IT services giant CSC is to acquire AppLabs, an Indian software testing outsourcing provider, for an undisclosed sum.
The deal marks the end of AppLabs’ indepedence, which used to be its selling point. In an interview with Information Age earlier this year, AppLabs CEO Sashi Reddi argued that software testing should be conducted by an organisation that does not sell software development services.
“In a typical project, 70% of the budget will be for development and 30% will be for testing,” he explained. “So the guy who won the testing business, it becomes his job to win the development part of the business as well, where the real money is.”
“One of our … customers previously hired one of the top IT services companies for testing because the CIO believed in separating it from development, which is great,” Reddi recalled at the time. “But within a few months, he found that the testing provider was saying, ‘The quality of the code is so poor, if only you had given the development work to us you wouldn’t have been suffering like you are now.’”

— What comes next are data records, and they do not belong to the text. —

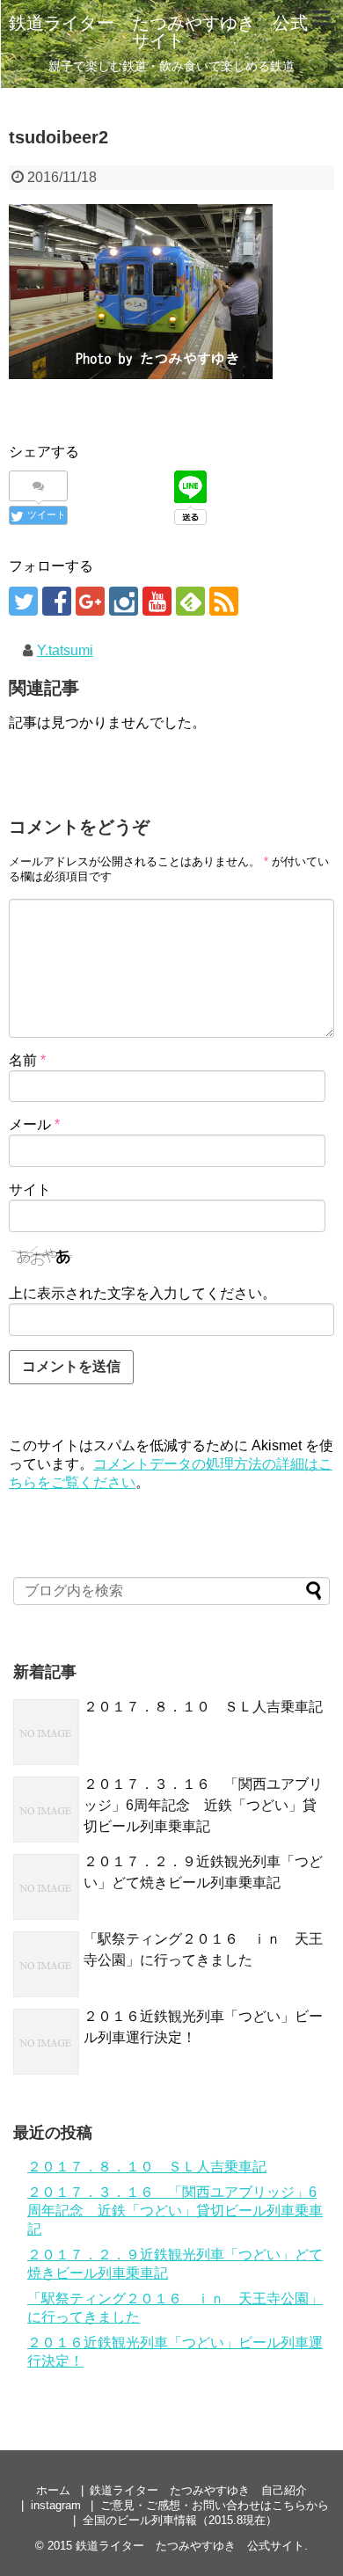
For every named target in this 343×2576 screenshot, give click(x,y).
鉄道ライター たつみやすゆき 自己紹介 (198, 2490)
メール (34, 1124)
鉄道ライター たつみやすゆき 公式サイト (158, 31)
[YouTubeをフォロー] (157, 601)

However, Reddi also lamented that the independent testing providers controlled only a tiny minority of the available market. “It’s a huge market, but it’s all being split up by the big guys,” he said. “We only get the crumbs off the table.”
According to figures from Pierre Audoin Consultants, 80% of money spent by Western European organisations on software testing is spent internally. Of the remaining 20% spent on outsourced testing, two thirds is spent with the same external provider that developed the software being tested.
In other words, over 90% of software testing (by monetary value) is done by the same company that wrote the code.